EXERCISE AIM: From the line that contains "[Search] (184, 589)" to the last line of the records below, copy everything exactly, both ends included.

□ □ □ □

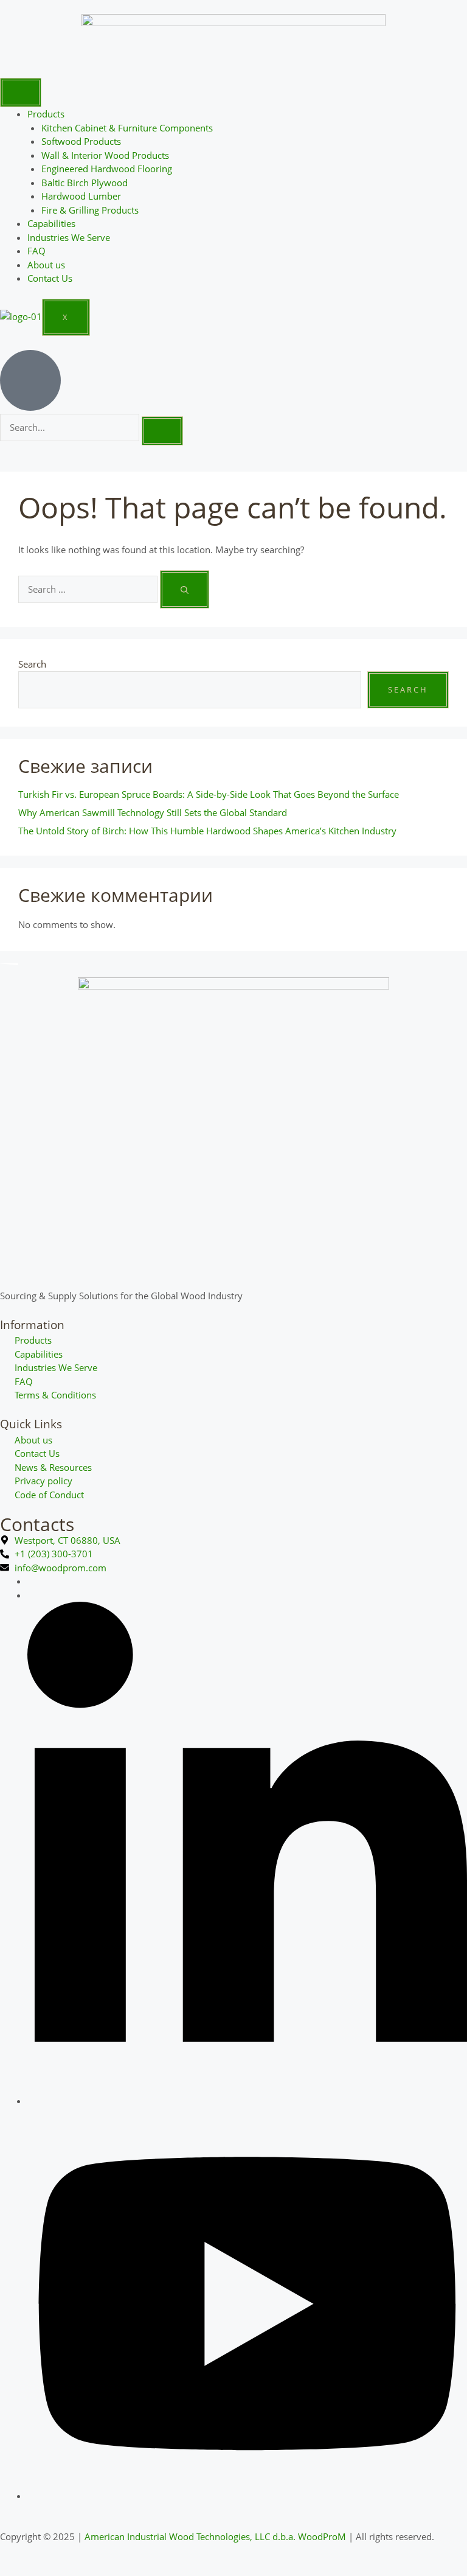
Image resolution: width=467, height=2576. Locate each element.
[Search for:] (89, 589)
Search (32, 664)
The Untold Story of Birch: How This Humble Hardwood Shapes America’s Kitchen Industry (207, 831)
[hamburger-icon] (20, 92)
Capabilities (51, 223)
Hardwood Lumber (81, 196)
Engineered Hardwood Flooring (106, 168)
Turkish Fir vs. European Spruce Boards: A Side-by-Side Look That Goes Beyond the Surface (208, 794)
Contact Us (49, 278)
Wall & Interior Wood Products (105, 155)
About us (46, 265)
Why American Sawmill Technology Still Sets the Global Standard (152, 812)
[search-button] (162, 430)
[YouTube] (247, 2496)
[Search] (184, 589)
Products (45, 114)
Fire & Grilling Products (90, 210)
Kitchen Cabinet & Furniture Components (127, 128)
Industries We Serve (68, 237)
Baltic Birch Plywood (84, 182)
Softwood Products (81, 141)
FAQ (36, 251)
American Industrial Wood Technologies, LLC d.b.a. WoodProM (215, 2536)
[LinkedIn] (247, 2101)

□ □ □ □

RESULT OF THE EXERCISE:
[Search] (184, 589)
Products (45, 114)
Fire & Grilling Products (90, 210)
Kitchen Cabinet & Furniture Components (127, 128)
Industries We Serve (68, 237)
Baltic Birch Plywood (84, 182)
Softwood Products (81, 141)
FAQ (36, 251)
American Industrial Wood Technologies, LLC d.b.a. WoodProM (215, 2536)
[LinkedIn] (247, 2101)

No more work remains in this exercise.